STATED GOAL 1
According to the passage on higher category theory, how many pages do HTT and HA contain in total?

READING TEXT
════
So the reason that HTT and HA set the standard for the foundations of category theory is pretty self-evident. Nowhere else can one find such a comprehensive treatment! The 2500 pages in these books are there for a reason. Some pieces of HTT/HA were previously available in various sources, but some were not, and moreover HTT/HA synthesize them in coherent account. So you don't have to spend as much time as you otherwise would have to patching together results proven in slightly different frameworks using model-comparison results.
This is particularly striking from a historical perspective: in the days when HTT first appeared (almost 10 years ago now -- to call it "the next great mathematical book" is already a little behind the times I think: it's a current great mathematical book!), all of this was a dream. Lurie made it a reality.
I'll add on a personal note that my own most common mode of doing higher category theory is to pretend that everything is an ordinary category and freely use all the tools available there, until I've worked out a complete argument. After that I go through the process of looking up $\infty$-categorical analogs of each of the 1-categorical tools I've used in my argument. This works better than one might expect, because it's reasonable today to trust that most of these tools will indeed be available in the literature. That's thanks in large part to Lurie's work. Before Lurie, you could do something like this, but only if you were content to end up with incomplete arguments contingent on the dream of higher category theory working out. Today, I'd argue that higher category theory, among various mathematical disciplines, actually has a relatively high standard of rigor. That's thanks in part to Lurie's work setting the standard.

Let me close by sharing a sort of testimonial from Clark Barwick (originally from the homotopy theory chat room here on MO, in the context of another MO question). Thanks to user1092847 for digging this up in the comments below!
Clark Barwick on Lurie's impact with HTT:

... I feel a need to defend Jacob Lurie's writing. Let me take a rather selfish perspective, because I grew up alongside higher categories in some sense. I read preprints and papers of Rezk, Hirschowitz-Simpson, Simpson, Tamsamani, Toen, Joyal, Jacob's HTT-prototype on the arXiv, and others as a grad student (2001-05).
All of these works had the same feature: they were all organised around a specific goal, leaving the more serious work of a complete theory for a later time. There were all sorts of homotopy coherence issues that were left hanging.
════
INFORMATION SUPPLIED
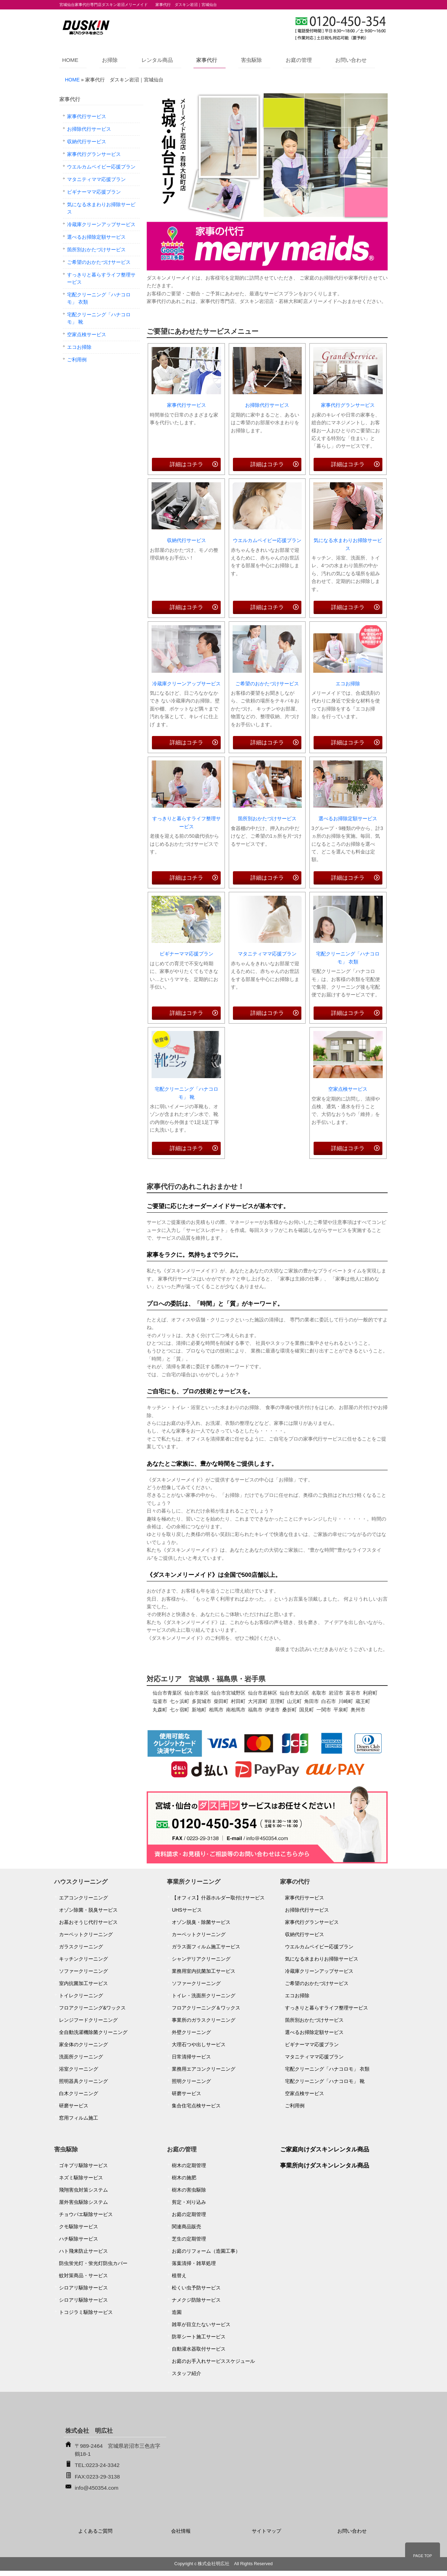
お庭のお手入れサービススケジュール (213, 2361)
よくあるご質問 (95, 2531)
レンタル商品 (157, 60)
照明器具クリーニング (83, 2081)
════
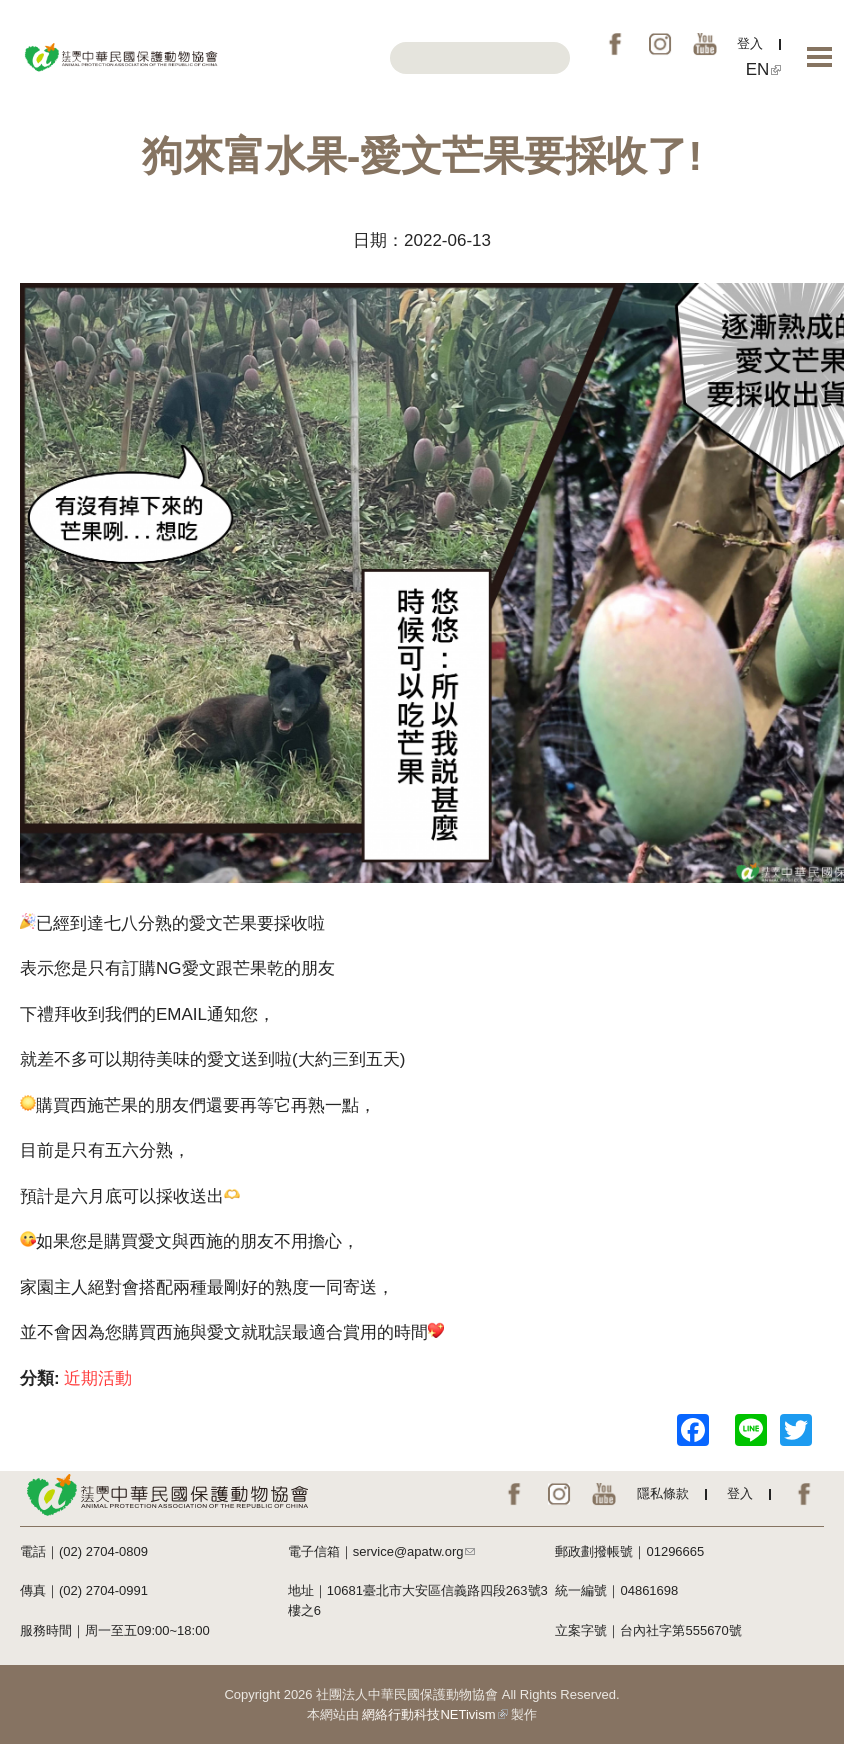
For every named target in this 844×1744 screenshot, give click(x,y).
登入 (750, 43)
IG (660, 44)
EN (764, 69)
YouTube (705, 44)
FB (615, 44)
════
STATED GOAL 2
Reproduce verbatim the rows from the line containing "For every named" through the line containing "FB (615, 44)", inclusive.

COMPLETE RESPONSE 1
2500 pages.

COMPLETE RESPONSE 2
For every named target in this 844×1744 screenshot, give click(x,y).
登入 (750, 43)
IG (660, 44)
EN (764, 69)
YouTube (705, 44)
FB (615, 44)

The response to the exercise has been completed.